Passage.
↓↓↓
Monday, July 29, 2013
UPDATE 5.23.12: I did a variation of this recipe, cutting it in half and using blueberries instead of strawberries for her 5th birthday. We also live in a much higher and drier climate. Click here to see how it turned out!
My little girl turned two a couple of weeks ago, and we had a bunch of her little friends over to celebrate (as well as their families. It was quite the shin-dig.) I needed a large cake so everyone could have some, and after the chocolate cake fiasco* from her first birthday, I wanted to try something in the fruity spectrum. Plus Sophie’s crazy about strawberries.
*Last year she ate chocolate cake by handfuls, broke out in a rash from getting it all over herself, then threw it all up an hour later. Happy 1st Birthday!
Hint: Refrigerating the cake for a few hours makes it LOTS easier to cut into layers.
This was the first time since my cake decorating class over a year ago that I used my frosting bag and tips. Writing on cake is not my forte.
↑↑↑
Given material.
↓↓↓
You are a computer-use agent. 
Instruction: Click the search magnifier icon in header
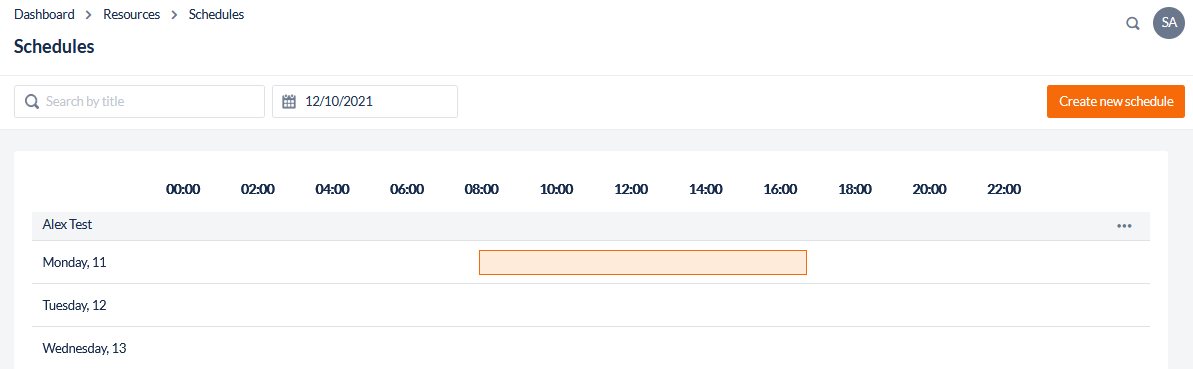point(1132,24)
↑↑↑
Your instructions. Transcribe the stretch of the birthday cake post from "Monday, July 29, 2013" through "Happy 1st Birthday!". The data above were drawn from a separate source.

Response to this task.
Monday, July 29, 2013
UPDATE 5.23.12: I did a variation of this recipe, cutting it in half and using blueberries instead of strawberries for her 5th birthday. We also live in a much higher and drier climate. Click here to see how it turned out!
My little girl turned two a couple of weeks ago, and we had a bunch of her little friends over to celebrate (as well as their families. It was quite the shin-dig.) I needed a large cake so everyone could have some, and after the chocolate cake fiasco* from her first birthday, I wanted to try something in the fruity spectrum. Plus Sophie’s crazy about strawberries.
*Last year she ate chocolate cake by handfuls, broke out in a rash from getting it all over herself, then threw it all up an hour later. Happy 1st Birthday!